[LLVMdev] GSoC '11: Segmented Stacks

Sun Apr 3 13:39:03 PDT 2011

Hi All!

This is the third iteration of my GSoC proposal, which I'm mailing here
for feedback. I've already posted the proposal on Melange.

The proposal is in two parts. The first, which answers the questions on
application template mentioned on Melange is here [1]. I've pasted the
most relevant part here:

'''
Implement segmented stacks inside LLVM. Once this is implemented,
instead of having to allocate a worst-case (large) amount of contiguous
stack space to each thread, we'll be able to get each thread to allocate
stack space in small atomic blocks, as and when more space is required.
'''

The second part, on which I require the most feedback, addressing the
implementation issues, follows:

SEGMENTED STACKS FOR LLVM
=========================

This describes the implementation details for my GSoC proposal, on
implementing segmented stacks for LLVM. I will primarily be working on
the X86 platform in the duration of my GSoC work.

Blocks
------

Stack space will be allocated in fixed blocks.
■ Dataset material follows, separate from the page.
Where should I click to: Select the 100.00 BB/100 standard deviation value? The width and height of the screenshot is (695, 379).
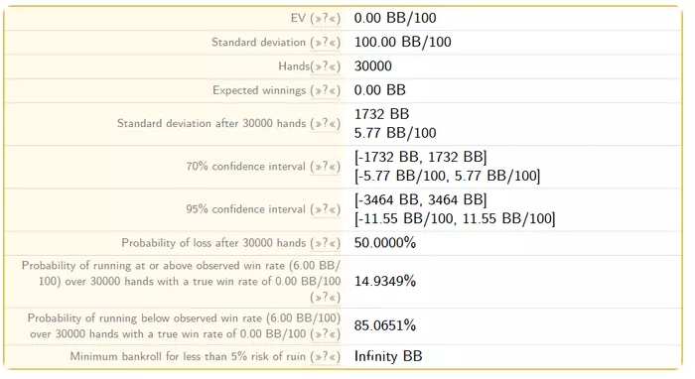(402, 42)
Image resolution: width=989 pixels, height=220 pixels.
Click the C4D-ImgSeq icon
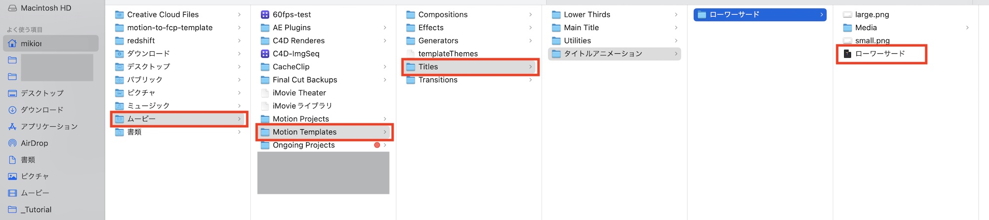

Blocks are linked doubly
to form a list. Blocks are never freed, and are reused when possible.
Each frame is contained completely inside _one_ block. The converse is
not true.

Each block has a header containing, apart from the next and previous
pointers, the value of the stack pointer and the instruction pointer
before this new block was created. The previous stack pointer needs to
be stored so that it can be correctly restored once the block is no
longer a part of the stack. The IP needs to be stored since the "real"
return address on the stack (i.e. the one that will be popped) will be
hijacked to perform cleanup (mentioned later).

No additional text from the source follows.